Alors pourrait-on voir fleurir des bars qui se transforment petit à petit en restaurant pour sauver les meubles ? Que nenni! Le préfet du Gard, Didier Lauga, ne veut pas en entendre parler. Dans un restaurant il y a forcément une cuisine, pas qu'un simple instrument qui sert à réchauffer les plats. Il y a aussi un système d'aspiration d'air... Sans ce minimum, un restaurant n'en est pas un et les bars un peu trop "joueurs" pourraient se voir infliger de belles amendes.

Sur le boulevard Courbet, c'est pas la foule des grands soirs  (Photo Anthony Maurin).

Sur les réseaux sociaux, les propos ne sont pas tendres. " Attendez le mois de janvier que le Gouvernement compte deux à trois millions de chômeur de plus et on en reparlera... Il n'y a pas de concertation avec les syndicats de nos professions, tout était acté d'avance. " Pour un autre, " Moi, j'ai décidé de bloquer tous les prélèvements ! Je paie les salaires de mon personnel et je bloque tout le reste. Je me contrefiche de ce que je risque mais ça sera comme ça. Qu'il vienne me chercher, la vengeance est un plat qui se mange sans sauce ! "

Une obéissance regrettée ?

L'injustice semble régner et pour le patron d'un troquet de l'Écusson, " on a un préfet très à l'écoute de son ministre et qui fait exactement ce qu'on lui dit sans prendre de gants ni réfléchir à la situation de son département. Je ne comprends toujours pas, avec la mise en place d'un couvre-feu à 21h, l'intérêt de fermer les bars la journée ! Nous appliquons les mesures, restrictives, depuis six mois et la seule récompense qu'on a c'est une fermeture ? Quel a été l'intérêt d'obéir sagement ? On va peut-être nous permettre de rouvrir pour les fêtes, j'espère, mais si c'est pour garder les mêmes mesures et un autre couvre-feu, ça ne sert à rien.

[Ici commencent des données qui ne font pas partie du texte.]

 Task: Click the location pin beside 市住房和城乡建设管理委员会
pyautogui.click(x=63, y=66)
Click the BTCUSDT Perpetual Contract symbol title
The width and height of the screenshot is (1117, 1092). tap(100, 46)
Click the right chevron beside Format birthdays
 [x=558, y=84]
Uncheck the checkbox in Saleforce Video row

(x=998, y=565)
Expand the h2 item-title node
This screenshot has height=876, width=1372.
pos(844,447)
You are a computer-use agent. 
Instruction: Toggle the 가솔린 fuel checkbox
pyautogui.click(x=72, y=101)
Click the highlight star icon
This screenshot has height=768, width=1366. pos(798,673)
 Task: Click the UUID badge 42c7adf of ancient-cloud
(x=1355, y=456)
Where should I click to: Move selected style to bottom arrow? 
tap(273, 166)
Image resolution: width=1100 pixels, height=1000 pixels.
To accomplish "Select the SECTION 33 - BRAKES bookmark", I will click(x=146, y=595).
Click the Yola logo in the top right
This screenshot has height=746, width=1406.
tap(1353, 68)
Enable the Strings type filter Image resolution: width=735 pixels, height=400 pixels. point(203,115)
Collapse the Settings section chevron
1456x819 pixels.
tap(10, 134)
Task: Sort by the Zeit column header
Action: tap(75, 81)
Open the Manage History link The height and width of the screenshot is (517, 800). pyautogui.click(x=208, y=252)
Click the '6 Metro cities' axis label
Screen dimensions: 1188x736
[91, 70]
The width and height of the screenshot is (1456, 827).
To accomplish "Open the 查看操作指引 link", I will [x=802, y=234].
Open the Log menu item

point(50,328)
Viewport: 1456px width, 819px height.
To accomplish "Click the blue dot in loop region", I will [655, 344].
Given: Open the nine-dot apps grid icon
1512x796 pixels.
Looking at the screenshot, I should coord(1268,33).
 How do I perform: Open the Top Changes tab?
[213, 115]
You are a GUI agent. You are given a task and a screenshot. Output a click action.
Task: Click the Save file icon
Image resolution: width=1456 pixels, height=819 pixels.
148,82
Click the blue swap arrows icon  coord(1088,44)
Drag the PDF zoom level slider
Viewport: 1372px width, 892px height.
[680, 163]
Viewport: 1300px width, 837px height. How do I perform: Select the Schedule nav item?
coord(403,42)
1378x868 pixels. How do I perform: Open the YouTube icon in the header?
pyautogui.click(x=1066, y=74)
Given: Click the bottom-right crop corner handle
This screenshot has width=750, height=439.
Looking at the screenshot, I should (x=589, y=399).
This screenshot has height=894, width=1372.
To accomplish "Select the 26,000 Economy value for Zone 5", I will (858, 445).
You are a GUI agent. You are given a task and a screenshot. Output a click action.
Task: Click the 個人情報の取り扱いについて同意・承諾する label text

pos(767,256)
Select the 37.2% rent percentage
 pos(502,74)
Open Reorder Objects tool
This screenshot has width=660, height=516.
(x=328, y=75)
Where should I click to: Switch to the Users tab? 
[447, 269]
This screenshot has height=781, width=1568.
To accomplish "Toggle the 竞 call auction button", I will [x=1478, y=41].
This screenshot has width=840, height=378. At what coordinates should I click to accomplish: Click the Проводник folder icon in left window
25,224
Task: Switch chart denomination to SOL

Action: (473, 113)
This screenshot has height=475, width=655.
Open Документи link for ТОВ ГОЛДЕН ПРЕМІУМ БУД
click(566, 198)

On reste fermé et l'État nous rachète nos établissement. "

" Et la journée alors, on continue avec le masque sur la tronche ? Comme ça n'a pas marché... Autant respirer le bon air ! ", lance un client. Bon, allez, il est l'heure de se dire au revoir. Certains pensent même aux adieux. Les clients déboussolés, les patrons et serveurs irrités, comment faire pour finir la soirée ? " Bon courage... On se verra quand même ! ", questionne une cliente. " À dans six mois ! ", lui lance un serveur. Et cette fois fois, c'est sûr : sur l'écran blanc de leurs nuits noires, le rideau est tombé.

Et aussi : dernière soirée dans les cinémas

Dernières séances en soirée au Sémaphore. (Photo Boris Boutet)

S'ils n'ont pas fermé leurs portes à minuit, les cinéma ont proposé leurs dernières séances en soirée ce vendredi. "On se débrouillera pour venir en journée sur nos jours de repos, prévoit Yann, un habitué des cinémas nîmois. Je ne voulais pas manquer la dernière séance du soir avant au moins six semaines." Du côté des gérants du Sémaphore, la programmation a été retravaillée en urgence. "Pour les films courts, les dernières séances seront désormais à 19 heures, explique un employé. On s'adapte comme on peu, comme toujours. Il n'y pas plus de monde que d'habitude, l'affluence est assez ordinaire pour un vendredi soir." Car pour beaucoup, l'arrêt des séances du soir ne mènera pas à un abandon des salles de cinéma.